■ Collected data entries:
#####

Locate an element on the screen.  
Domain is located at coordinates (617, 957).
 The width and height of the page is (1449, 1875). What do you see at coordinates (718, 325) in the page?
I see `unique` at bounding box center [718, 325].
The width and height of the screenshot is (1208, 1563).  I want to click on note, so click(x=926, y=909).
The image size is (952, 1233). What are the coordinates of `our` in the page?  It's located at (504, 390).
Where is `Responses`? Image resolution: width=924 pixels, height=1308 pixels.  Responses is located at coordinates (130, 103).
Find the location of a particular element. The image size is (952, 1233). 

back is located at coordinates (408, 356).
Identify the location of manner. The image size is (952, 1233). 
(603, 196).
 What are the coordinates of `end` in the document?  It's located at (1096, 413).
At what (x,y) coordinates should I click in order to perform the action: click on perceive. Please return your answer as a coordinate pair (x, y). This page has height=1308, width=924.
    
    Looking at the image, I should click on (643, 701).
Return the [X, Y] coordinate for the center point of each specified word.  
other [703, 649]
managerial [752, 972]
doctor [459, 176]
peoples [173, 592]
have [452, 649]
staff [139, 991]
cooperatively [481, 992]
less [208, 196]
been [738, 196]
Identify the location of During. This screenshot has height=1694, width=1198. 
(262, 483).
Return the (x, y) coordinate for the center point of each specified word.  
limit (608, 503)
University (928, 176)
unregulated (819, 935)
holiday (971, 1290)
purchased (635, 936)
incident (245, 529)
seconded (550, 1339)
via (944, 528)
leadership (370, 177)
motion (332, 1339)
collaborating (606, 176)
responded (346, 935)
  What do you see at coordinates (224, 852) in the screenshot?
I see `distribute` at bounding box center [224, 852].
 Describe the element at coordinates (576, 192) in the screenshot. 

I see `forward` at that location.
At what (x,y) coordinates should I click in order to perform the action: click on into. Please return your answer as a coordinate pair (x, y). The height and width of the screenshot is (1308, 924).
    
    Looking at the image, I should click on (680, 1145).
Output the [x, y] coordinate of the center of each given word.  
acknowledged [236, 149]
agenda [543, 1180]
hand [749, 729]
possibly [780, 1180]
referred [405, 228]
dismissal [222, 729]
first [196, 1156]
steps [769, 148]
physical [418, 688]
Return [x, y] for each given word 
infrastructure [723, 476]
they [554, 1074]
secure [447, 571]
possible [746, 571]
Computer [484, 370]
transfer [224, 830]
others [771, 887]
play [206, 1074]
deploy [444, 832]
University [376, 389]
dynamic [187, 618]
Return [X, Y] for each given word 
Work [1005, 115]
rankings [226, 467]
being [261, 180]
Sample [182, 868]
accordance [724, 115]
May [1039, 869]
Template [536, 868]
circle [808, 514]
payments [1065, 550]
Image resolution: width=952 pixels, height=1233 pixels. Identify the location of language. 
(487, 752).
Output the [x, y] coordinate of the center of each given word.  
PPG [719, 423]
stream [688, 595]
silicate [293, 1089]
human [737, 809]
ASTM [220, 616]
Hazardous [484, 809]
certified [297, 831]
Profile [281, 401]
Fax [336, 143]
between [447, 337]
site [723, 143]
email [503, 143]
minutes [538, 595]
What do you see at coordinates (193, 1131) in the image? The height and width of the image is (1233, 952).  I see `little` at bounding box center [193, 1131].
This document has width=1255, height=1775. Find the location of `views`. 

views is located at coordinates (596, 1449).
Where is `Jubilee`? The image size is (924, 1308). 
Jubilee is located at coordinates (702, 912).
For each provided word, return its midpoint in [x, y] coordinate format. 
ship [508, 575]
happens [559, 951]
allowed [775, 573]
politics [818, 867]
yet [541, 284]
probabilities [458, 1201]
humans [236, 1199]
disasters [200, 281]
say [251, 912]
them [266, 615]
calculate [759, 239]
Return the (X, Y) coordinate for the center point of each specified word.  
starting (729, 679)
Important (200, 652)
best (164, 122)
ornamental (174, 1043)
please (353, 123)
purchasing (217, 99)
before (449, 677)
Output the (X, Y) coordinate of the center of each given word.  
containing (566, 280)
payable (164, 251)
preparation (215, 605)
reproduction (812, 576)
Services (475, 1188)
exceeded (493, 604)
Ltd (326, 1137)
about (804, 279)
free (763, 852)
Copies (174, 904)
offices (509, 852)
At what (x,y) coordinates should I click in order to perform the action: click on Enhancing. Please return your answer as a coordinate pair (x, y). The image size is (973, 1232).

#####

Copy all of the entries above exactly, line for line.

■ WRITTEN ANSWER:
Locate an element on the screen.  
Domain is located at coordinates (617, 957).
 The width and height of the page is (1449, 1875). What do you see at coordinates (718, 325) in the page?
I see `unique` at bounding box center [718, 325].
The width and height of the screenshot is (1208, 1563).  I want to click on note, so click(x=926, y=909).
The image size is (952, 1233). What are the coordinates of `our` in the page?  It's located at (504, 390).
Where is `Responses`? Image resolution: width=924 pixels, height=1308 pixels.  Responses is located at coordinates (130, 103).
Find the location of a particular element. The image size is (952, 1233). 

back is located at coordinates (408, 356).
Identify the location of manner. The image size is (952, 1233). 
(603, 196).
 What are the coordinates of `end` in the document?  It's located at (1096, 413).
At what (x,y) coordinates should I click in order to perform the action: click on perceive. Please return your answer as a coordinate pair (x, y). This page has height=1308, width=924.
    
    Looking at the image, I should click on (643, 701).
Return the [X, Y] coordinate for the center point of each specified word.  
other [703, 649]
managerial [752, 972]
doctor [459, 176]
peoples [173, 592]
have [452, 649]
staff [139, 991]
cooperatively [481, 992]
less [208, 196]
been [738, 196]
Identify the location of During. This screenshot has height=1694, width=1198. 
(262, 483).
Return the (x, y) coordinate for the center point of each specified word.  
limit (608, 503)
University (928, 176)
unregulated (819, 935)
holiday (971, 1290)
purchased (635, 936)
incident (245, 529)
seconded (550, 1339)
via (944, 528)
leadership (370, 177)
motion (332, 1339)
collaborating (606, 176)
responded (346, 935)
  What do you see at coordinates (224, 852) in the screenshot?
I see `distribute` at bounding box center [224, 852].
 Describe the element at coordinates (576, 192) in the screenshot. 

I see `forward` at that location.
At what (x,y) coordinates should I click in order to perform the action: click on into. Please return your answer as a coordinate pair (x, y). The height and width of the screenshot is (1308, 924).
    
    Looking at the image, I should click on (680, 1145).
Output the [x, y] coordinate of the center of each given word.  
acknowledged [236, 149]
agenda [543, 1180]
hand [749, 729]
possibly [780, 1180]
referred [405, 228]
dismissal [222, 729]
first [196, 1156]
steps [769, 148]
physical [418, 688]
Return [x, y] for each given word 
infrastructure [723, 476]
they [554, 1074]
secure [447, 571]
possible [746, 571]
Computer [484, 370]
transfer [224, 830]
others [771, 887]
play [206, 1074]
deploy [444, 832]
University [376, 389]
dynamic [187, 618]
Return [X, Y] for each given word 
Work [1005, 115]
rankings [226, 467]
being [261, 180]
Sample [182, 868]
accordance [724, 115]
May [1039, 869]
Template [536, 868]
circle [808, 514]
payments [1065, 550]
Image resolution: width=952 pixels, height=1233 pixels. Identify the location of language. 
(487, 752).
Output the [x, y] coordinate of the center of each given word.  
PPG [719, 423]
stream [688, 595]
silicate [293, 1089]
human [737, 809]
ASTM [220, 616]
Hazardous [484, 809]
certified [297, 831]
Profile [281, 401]
Fax [336, 143]
between [447, 337]
site [723, 143]
email [503, 143]
minutes [538, 595]
What do you see at coordinates (193, 1131) in the image? The height and width of the image is (1233, 952).  I see `little` at bounding box center [193, 1131].
This document has width=1255, height=1775. Find the location of `views`. 

views is located at coordinates (596, 1449).
Where is `Jubilee`? The image size is (924, 1308). 
Jubilee is located at coordinates (702, 912).
For each provided word, return its midpoint in [x, y] coordinate format. 
ship [508, 575]
happens [559, 951]
allowed [775, 573]
politics [818, 867]
yet [541, 284]
probabilities [458, 1201]
humans [236, 1199]
disasters [200, 281]
say [251, 912]
them [266, 615]
calculate [759, 239]
Return the (X, Y) coordinate for the center point of each specified word.  
starting (729, 679)
Important (200, 652)
best (164, 122)
ornamental (174, 1043)
please (353, 123)
purchasing (217, 99)
before (449, 677)
Output the (X, Y) coordinate of the center of each given word.  
containing (566, 280)
payable (164, 251)
preparation (215, 605)
reproduction (812, 576)
Services (475, 1188)
exceeded (493, 604)
Ltd (326, 1137)
about (804, 279)
free (763, 852)
Copies (174, 904)
offices (509, 852)
At what (x,y) coordinates should I click in order to perform the action: click on Enhancing. Please return your answer as a coordinate pair (x, y). The image size is (973, 1232).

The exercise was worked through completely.